On Thu, May 13, 2021 at 02:45:39PM +0700, Dmitry Kadashev wrote:
> On Thu, Apr 15, 2021 at 9:09 PM Christian Brauner
> <christian.brauner@xxxxxxxxxx> wrote:
> > Hm, I get your point but if you e.g. look at fs/exec.c we already do
> > have that problem today:
> >
> > SYSCALL_DEFINE5(execveat,
> > int, fd, const char __user *, filename,
> > const char __user *const __user *, argv,
> > const char __user *const __user *, envp,
> > int, flags)
> > {
> > int lookup_flags = (flags & AT_EMPTY_PATH) ? LOOKUP_EMPTY : 0;
> >
> > return do_execveat(fd,
> > getname_flags(filename, lookup_flags, NULL),
> > argv, envp, flags);
> > }
> >
> > The new simple flag helper would simplify things because right now it
> > pretends that it cares about multiple flags where it actually just cares
> > about whether or not empty pathnames are allowed and it forces callers
> > to translate between flags too.
>
> Hi Christian,
>
> Sorry for the long silence, I got overwhelmed by the primary job and life
> stuff. I've finally carved out some time to work on this. I left out the
No problem at all! Yeah, I can relate. :)

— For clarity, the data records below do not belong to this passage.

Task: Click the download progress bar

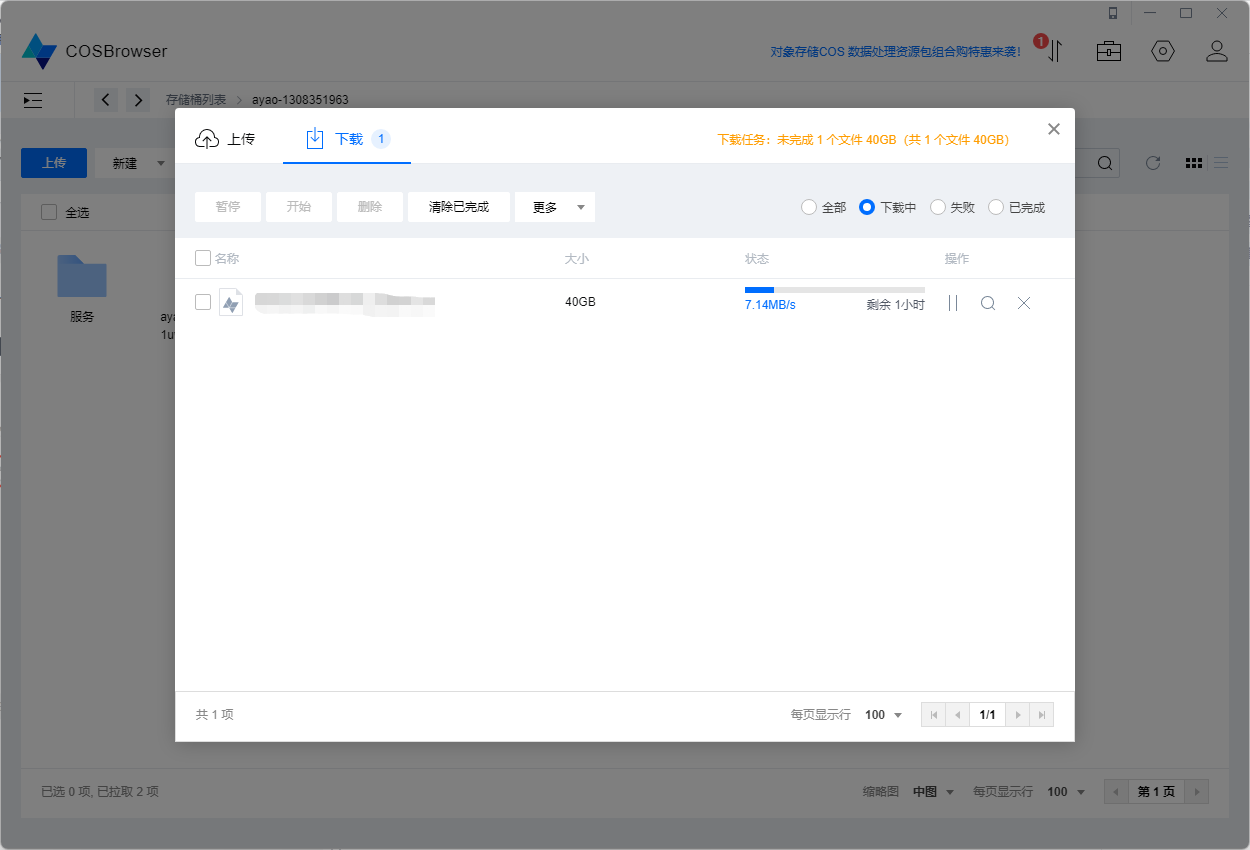Action: tap(835, 289)
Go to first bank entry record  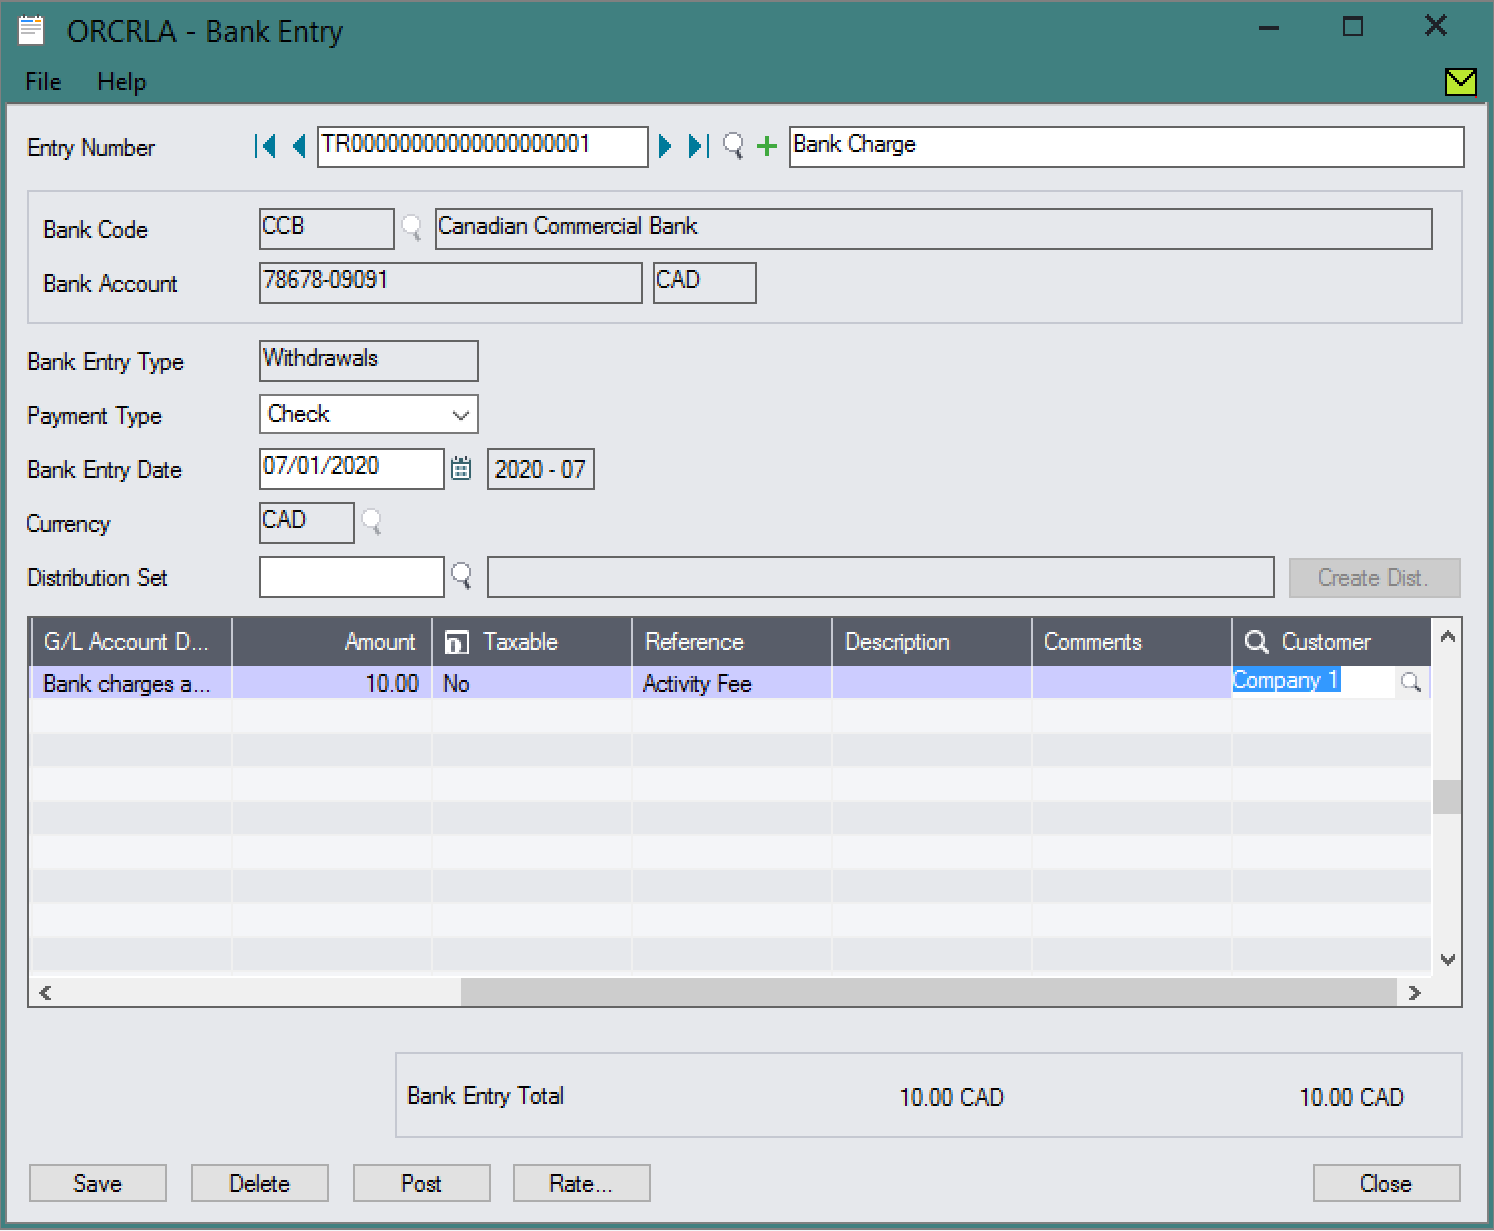coord(265,147)
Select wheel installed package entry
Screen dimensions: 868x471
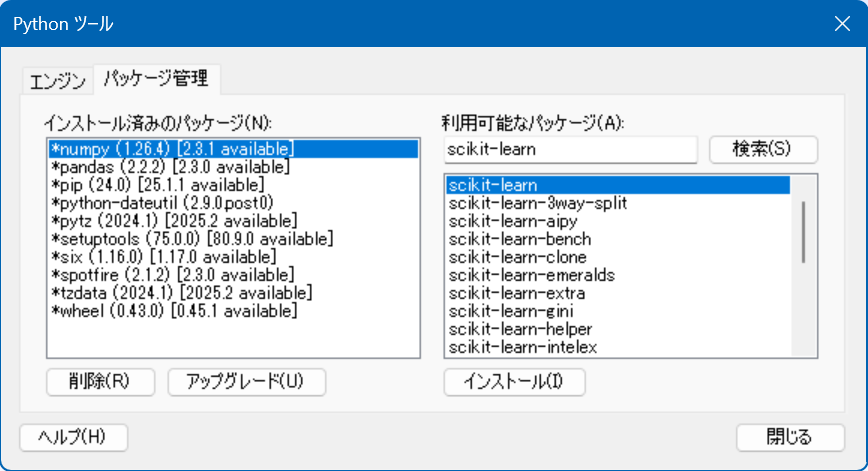233,311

> "make getname_flags accept a single boolean instead of flags" bit to
> make the change smaller. If you think it's something that definitely
> should be in this patch set then let me know, I'll put it back in. I'm
> still somewhat concerned about the separation of the capability check
> and the actual logic to get the name, but I guess I'll just post what I
> have and collect comments.
Sounds good!
Christian